The loyal son has taken for granted the comfort and stability and assurance of inheritance over a perceived slight. Over a feeling that he was being treated unfairly, though he would still get his inheritance. He forsook a feeling of contentment and happiness and gratitude because he felt that what he did, his actions, had more value than his brother’s. He had all of that wealth, but wanted what his suffering brother got. He valued more what his brother was getting than what he already had. All the wealth that he had was made worthless or became nothing in that moment.
Point of view of the idiot
Now, let us put ourselves in the shoes of the son who went astray. He took all that the father gave him. And he spent it all. He was left with nothing. He didn’t make any wise decisions and make that wealth grow. He was spoiled and stupid and lost everything. He ended up working for someone else and being paid less than the servants of his father.

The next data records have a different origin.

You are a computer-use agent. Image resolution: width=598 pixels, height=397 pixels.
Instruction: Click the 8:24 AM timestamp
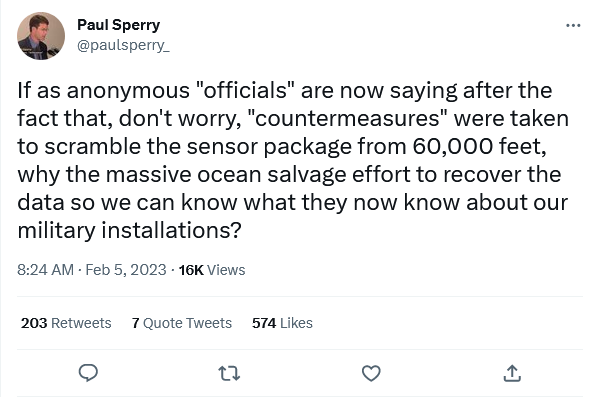[45, 270]
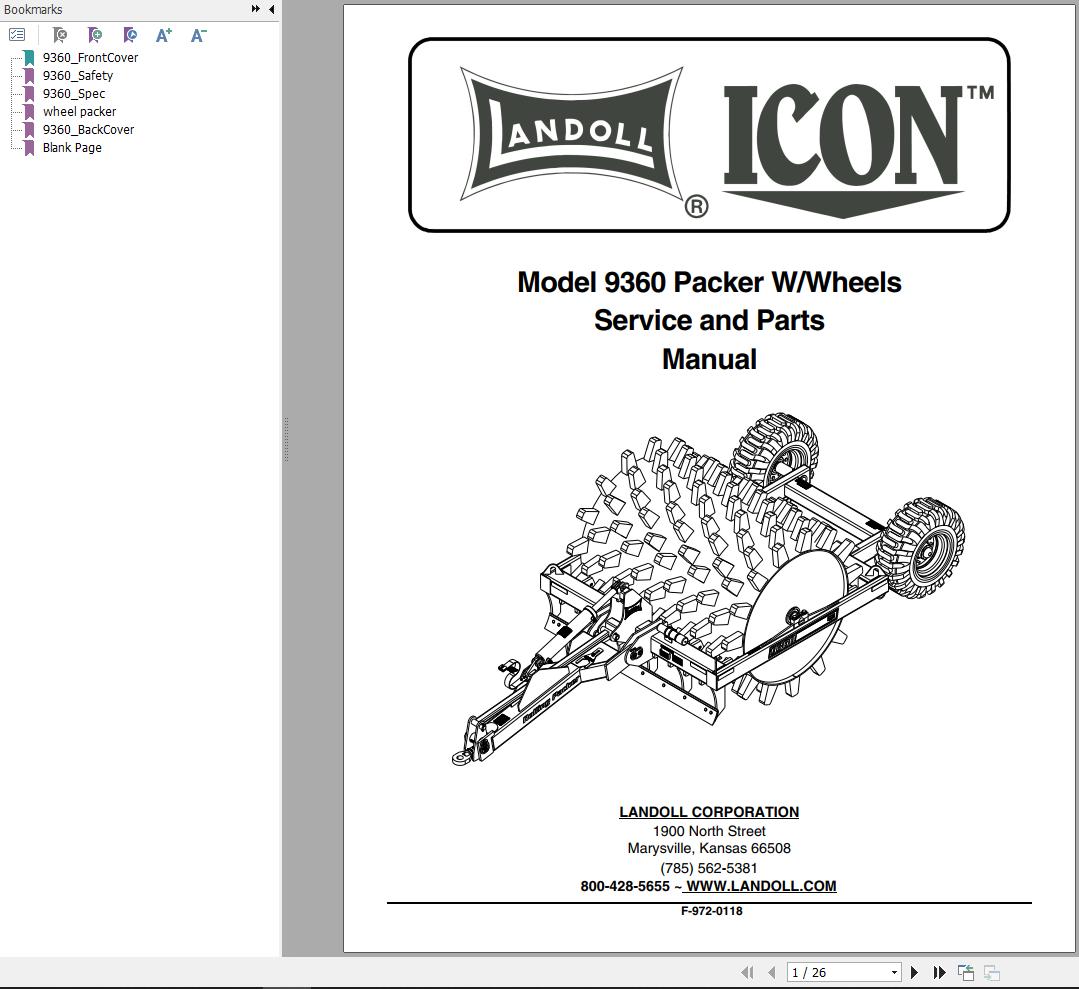The height and width of the screenshot is (989, 1079).
Task: Go to next view
Action: pos(991,971)
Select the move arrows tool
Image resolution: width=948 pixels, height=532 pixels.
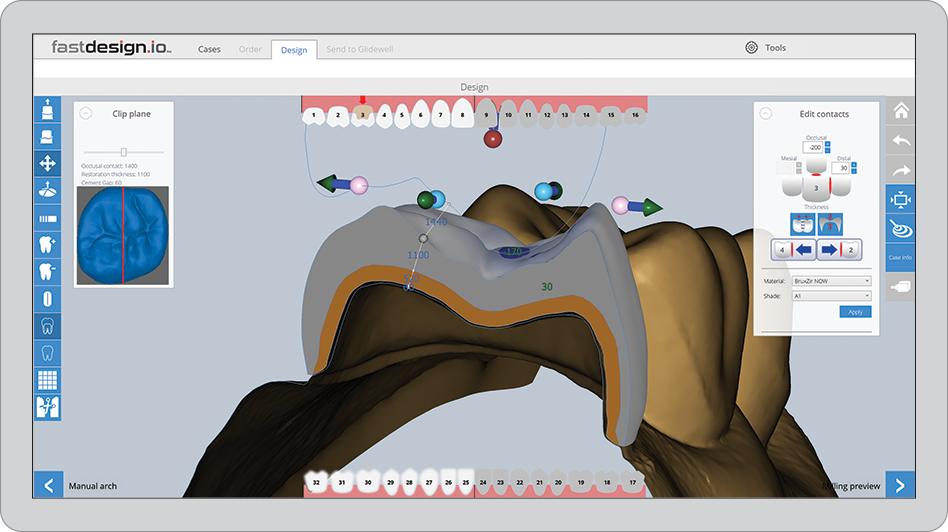tap(47, 163)
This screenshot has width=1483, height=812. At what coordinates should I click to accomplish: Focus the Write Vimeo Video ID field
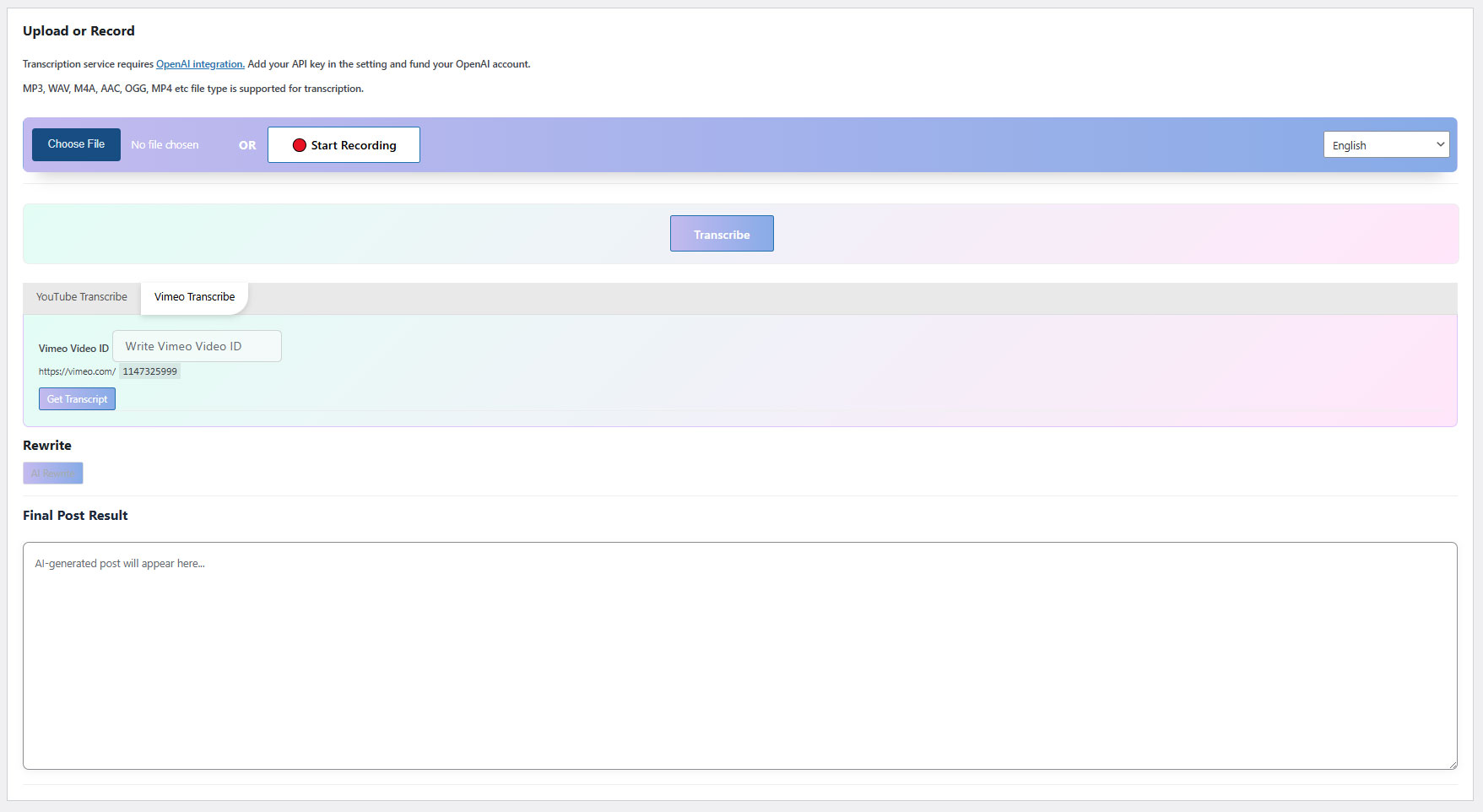[197, 346]
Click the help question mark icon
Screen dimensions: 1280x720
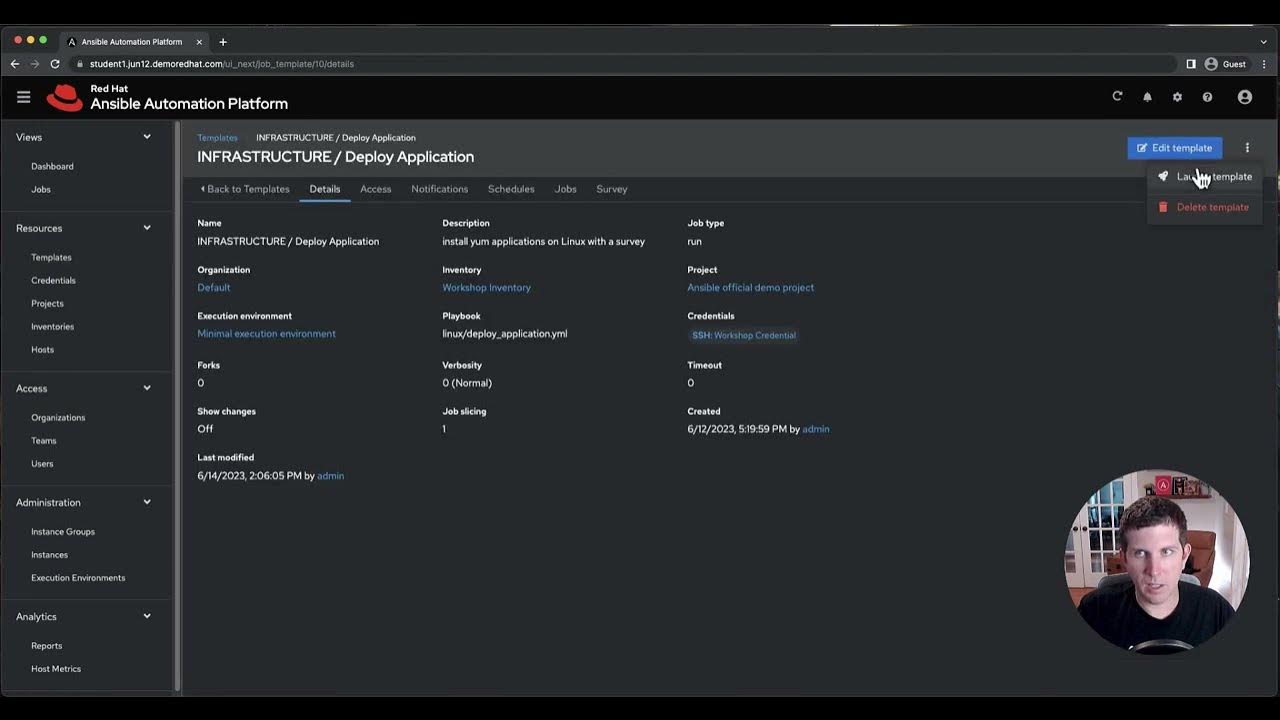coord(1207,97)
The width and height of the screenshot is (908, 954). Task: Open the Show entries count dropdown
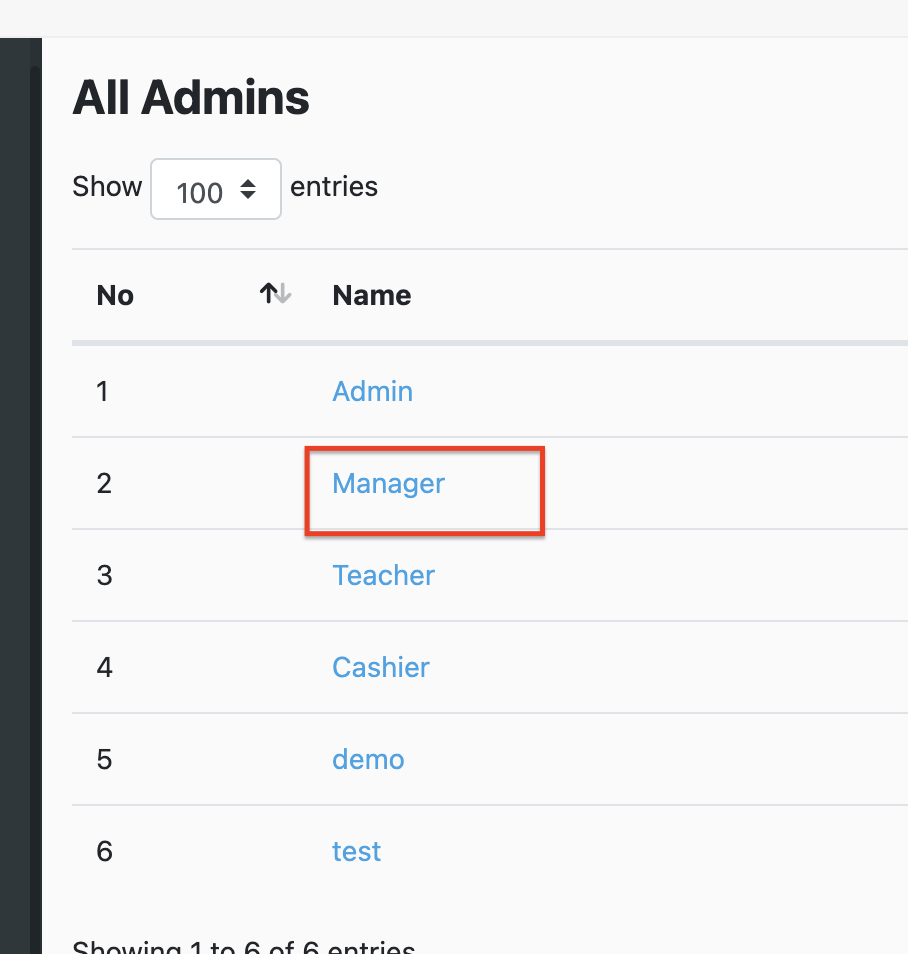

Who hasn’t messed up? Who hasn’t sinned? Who hasn’t been in a situation where they messed up so bad that there was no way to make up for what they have done. Most if not all of us (it’s actually all of us in the religious scene of things) have sinned. There is nothing we can do to pay back or make right again what we did. But, we hope and expect God, the father, to take us back with open arms. We want, for ourselves, God to take us back unconditionally because we have no other way to make right our sins. We want unconditional forgiveness for mistakes we cannot correct. That is the condition of the son who strayed. And that is who we should identify with. So, how would you feel as that son? That son who royally messed up? His father not only took him back, he ran outside to hug him. Not only did the stupid son get a place in his Father’s house (he was even willing to go back as a servant), he was welcomed back with love. He wasn’t given the silent treatment, or a grudging welcome that he so deserved. Dad hugged him and was given a warm embrace.
How would you feel in his shoes? You would feel loved. Lucky. Undeserving yes, but that’s what makes that blessing so much more intense, because you deserved punishment but you were welcomed back with so much love and warmth.
We should identify with the one who went astray and was welcomed back again. When we go into the world with a “deserving” mentality or meritocracy point of view, we often lose sight of the comforts we enjoy and have enjoyed in the past when we see someone else getting more than they deserve. We forget the joy we have and had when we feel like our value hasn’t been seen over someone who doesn’t have value at all. We need to come into this world dropping our sense of value and entitlement so that we can appreciate the joys that we have now and in the past. We gain so much more satisfaction when we abandon our sense of value, our ego and cast ourselves as the son who messed up and came back.
So who would you rather be? Who would you rather sympathize with? The son who could no longer enjoy the wealth and comfort he had? Or the son who deserved punishment but was welcomed back?